NOTE DU METTEUR EN SCENE, EN FORME DE REQUISITOIRE
Mais pourquoi la mégère? Hein, pourquoi? C’est nul, la Mégère, c’est vraiment pas
une des pièces les plus connues de Shakespeare, ni une des meilleures, et puis
c’est sexiste au possible, et puis ce monologue de fin, vraiment, impossible de s’en
dépatouiller sans faire grincer des dents. Et pour en faire quoi? Une comédie
musicale? N’importe quoi! D’abord ça a déjà été fait, et bien fait, par Cole Porter,
dans les années 50, ça s’appelait “Kiss Me Kate” et ça a fait un carton…
Oui oui bon n’en jetez plus la mégère parce que justement, c’est une des pièces, non,
c’est inexact, disons une des comédies les moins connues de Shakespeare, et c’était
justement l’occasion de pouvoir mieux s’en éloigner.
S’en éloigner? S’éloigner de Shakespeare, le plus grand dramaturge, le plus grand
poète de tous les temps?
Mais oui, justement! D’abord, il est libre de droits, donc il va pas venir m’embêter, ensuite
sa fin est vraiment pas finaude: cette Katarina qui s’abaisse et qui en rajoute sur des pâtés
sur “ton époux, ton maître, ton seigneur”, non non c’est bon, merci, on coupe.

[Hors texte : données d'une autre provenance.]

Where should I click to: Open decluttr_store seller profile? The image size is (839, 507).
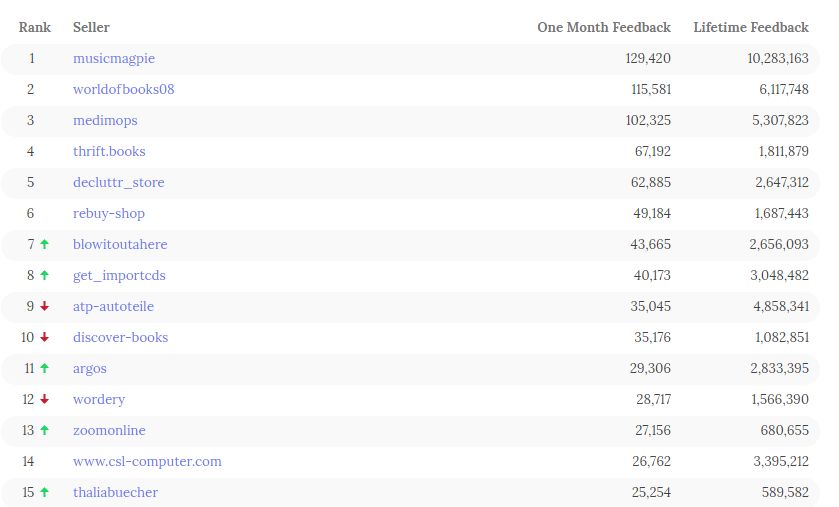[x=119, y=182]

On coupe!? (s’étranglant presque)
Mais oui, allez, on passe à la trappe, pouf, les deux dernières scènes, et on change la fin:
on met une chanson, et puis une autre, allez, dix en tout, et on rééquilibre le pouvoir entre
Petruccio et Katarina.
Pauvre Shakespeare…
D’abord, cette pièce, ça se dispute pas mal pour savoir si elle est vraiment de lui, sauf la
fameuse scène dite “de la rencontre”, où tout le monde s’accorde à dire que ça ne peut
venir que de William himself…
Cette scène superbe…
Oui, mais pour laquelle la majorité des traductions ont tendance à faire l’impasse sur le
langage cru et le côté très très sexuel de ce qu’ils se disent, alors hop, on re-traduit!
Toute la pièce! Et on change le titre, pour pas que les puristes se trompent…
“La mégère à peu près apprivoisée”…
Mais oui, à peu près, parce que ça n’est pas du Shakespeare, mais c’est quand même du
Shakespeare… Ce ne sont pas tous des chanteurs, pas tous des chanteurs, pas tous des
musiciens, mais tous chantent, dansent, et jouent. “À peu près” parce ce que c’est
imparfait, maladroit et irréverencieux.
Et ça veut exister…
Ça meurt d’envie d’exister ! Chacun des sept comédiens tuerait père et mère pour un rire
ou un applaudissement…
Mais pourquoi monter Shakespeare comme ça? Il est où, le message?
…
Le…?
… Message! Le message de la pièce! L’axe de la mise en scène!?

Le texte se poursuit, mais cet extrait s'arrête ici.